Search the material below for the word "each" and copy every line in which it occurs.

* [Input data]
----------

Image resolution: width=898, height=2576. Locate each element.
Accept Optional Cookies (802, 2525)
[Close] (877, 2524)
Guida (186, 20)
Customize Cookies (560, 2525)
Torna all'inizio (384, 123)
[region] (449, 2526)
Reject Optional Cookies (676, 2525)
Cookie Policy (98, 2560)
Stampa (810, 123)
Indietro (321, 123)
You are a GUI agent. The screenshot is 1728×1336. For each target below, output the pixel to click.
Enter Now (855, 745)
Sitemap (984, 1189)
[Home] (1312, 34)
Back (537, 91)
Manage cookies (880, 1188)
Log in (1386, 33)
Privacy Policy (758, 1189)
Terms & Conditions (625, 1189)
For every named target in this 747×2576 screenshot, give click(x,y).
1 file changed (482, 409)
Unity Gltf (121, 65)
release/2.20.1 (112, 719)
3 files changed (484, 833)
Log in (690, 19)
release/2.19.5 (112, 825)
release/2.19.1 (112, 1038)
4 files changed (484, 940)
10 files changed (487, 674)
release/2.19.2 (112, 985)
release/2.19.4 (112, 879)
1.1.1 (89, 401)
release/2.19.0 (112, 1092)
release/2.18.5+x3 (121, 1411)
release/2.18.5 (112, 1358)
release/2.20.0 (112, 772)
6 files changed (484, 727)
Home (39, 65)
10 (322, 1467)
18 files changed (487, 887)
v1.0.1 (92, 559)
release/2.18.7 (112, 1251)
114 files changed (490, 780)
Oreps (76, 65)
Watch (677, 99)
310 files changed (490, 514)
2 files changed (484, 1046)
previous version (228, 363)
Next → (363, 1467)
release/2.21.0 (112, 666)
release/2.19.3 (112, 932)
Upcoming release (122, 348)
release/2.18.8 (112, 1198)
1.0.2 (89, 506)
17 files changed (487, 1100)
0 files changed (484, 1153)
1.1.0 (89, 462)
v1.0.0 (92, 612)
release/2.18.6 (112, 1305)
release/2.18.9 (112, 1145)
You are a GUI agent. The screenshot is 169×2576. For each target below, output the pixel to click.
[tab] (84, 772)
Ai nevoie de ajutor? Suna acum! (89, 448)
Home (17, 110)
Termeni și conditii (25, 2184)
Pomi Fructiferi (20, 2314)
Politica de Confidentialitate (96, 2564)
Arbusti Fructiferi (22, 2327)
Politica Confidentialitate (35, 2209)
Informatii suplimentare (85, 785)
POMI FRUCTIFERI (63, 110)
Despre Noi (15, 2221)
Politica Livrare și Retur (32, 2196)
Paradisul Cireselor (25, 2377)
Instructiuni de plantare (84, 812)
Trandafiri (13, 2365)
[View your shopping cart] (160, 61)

----------

* [Solution]
Image resolution: width=898, height=2576. Locate each element.
You are a GUI agent. The screenshot is 1728×1336. For each target below, output the pixel to click.
You are a GUI agent. The screenshot is 169×2576. For each target below, output the pixel to click.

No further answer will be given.